- **Prompt**: In how many lines of these records does the word "element" appear? Give the number by itself.

- **Extracted records**:
»»

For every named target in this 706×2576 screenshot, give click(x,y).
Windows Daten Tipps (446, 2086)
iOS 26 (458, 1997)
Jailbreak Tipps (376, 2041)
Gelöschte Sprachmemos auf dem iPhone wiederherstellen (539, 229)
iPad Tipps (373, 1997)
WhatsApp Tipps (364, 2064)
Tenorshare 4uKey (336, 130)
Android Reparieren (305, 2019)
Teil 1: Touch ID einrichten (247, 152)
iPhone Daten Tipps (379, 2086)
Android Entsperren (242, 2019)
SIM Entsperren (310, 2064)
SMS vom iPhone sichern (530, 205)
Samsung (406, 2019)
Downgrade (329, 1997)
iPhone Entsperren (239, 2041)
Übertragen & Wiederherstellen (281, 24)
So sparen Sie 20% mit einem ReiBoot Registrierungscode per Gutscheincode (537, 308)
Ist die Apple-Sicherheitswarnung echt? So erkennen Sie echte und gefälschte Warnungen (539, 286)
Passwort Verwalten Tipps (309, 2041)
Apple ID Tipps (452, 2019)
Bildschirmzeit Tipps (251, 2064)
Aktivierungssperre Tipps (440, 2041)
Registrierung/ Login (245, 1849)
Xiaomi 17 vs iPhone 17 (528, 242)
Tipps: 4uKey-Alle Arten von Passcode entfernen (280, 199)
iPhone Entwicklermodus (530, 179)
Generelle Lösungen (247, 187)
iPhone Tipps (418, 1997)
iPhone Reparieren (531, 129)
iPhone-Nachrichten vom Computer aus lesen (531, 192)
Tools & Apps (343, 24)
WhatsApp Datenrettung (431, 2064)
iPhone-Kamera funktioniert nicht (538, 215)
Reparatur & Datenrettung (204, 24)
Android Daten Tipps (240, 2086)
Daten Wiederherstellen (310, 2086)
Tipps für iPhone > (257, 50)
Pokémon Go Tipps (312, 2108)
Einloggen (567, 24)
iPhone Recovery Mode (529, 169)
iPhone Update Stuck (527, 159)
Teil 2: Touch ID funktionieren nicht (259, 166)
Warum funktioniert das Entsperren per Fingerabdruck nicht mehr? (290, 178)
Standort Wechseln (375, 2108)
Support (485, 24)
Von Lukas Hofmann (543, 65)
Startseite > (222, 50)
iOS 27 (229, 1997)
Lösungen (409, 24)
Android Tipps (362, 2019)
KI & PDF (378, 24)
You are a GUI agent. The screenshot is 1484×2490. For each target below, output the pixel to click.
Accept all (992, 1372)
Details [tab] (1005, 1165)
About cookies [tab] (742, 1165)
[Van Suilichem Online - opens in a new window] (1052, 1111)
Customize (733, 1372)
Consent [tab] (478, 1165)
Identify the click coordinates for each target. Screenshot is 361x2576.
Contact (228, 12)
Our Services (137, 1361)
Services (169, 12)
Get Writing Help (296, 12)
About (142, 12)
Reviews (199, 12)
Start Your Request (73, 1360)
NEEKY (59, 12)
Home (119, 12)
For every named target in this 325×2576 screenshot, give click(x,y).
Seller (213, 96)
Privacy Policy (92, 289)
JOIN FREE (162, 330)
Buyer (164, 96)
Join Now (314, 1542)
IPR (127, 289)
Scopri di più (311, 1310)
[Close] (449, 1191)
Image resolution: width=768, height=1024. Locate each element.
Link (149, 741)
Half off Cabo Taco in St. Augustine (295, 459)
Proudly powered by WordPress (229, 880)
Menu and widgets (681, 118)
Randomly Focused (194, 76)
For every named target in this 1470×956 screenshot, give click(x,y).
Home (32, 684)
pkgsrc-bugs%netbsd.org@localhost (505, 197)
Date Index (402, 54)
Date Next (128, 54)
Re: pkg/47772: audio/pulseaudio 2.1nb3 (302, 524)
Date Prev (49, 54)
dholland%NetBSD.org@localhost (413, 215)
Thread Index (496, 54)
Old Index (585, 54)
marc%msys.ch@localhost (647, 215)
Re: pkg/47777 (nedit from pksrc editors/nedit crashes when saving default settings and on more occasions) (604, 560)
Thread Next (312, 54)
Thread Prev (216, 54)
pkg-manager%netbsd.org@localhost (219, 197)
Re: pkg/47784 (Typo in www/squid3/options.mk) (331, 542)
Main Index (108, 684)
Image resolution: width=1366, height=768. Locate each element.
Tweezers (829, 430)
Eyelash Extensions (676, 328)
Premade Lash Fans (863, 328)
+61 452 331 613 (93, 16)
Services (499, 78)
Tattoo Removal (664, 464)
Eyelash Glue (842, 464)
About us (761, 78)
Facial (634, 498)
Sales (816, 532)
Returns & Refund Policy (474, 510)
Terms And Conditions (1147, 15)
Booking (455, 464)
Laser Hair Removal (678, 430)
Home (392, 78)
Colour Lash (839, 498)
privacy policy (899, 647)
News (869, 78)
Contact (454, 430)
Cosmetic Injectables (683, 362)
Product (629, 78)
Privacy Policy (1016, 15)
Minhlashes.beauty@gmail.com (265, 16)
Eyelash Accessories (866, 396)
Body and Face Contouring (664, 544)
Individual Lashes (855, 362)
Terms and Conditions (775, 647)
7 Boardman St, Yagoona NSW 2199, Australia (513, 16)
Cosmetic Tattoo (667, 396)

««

- **Response to this task**: 2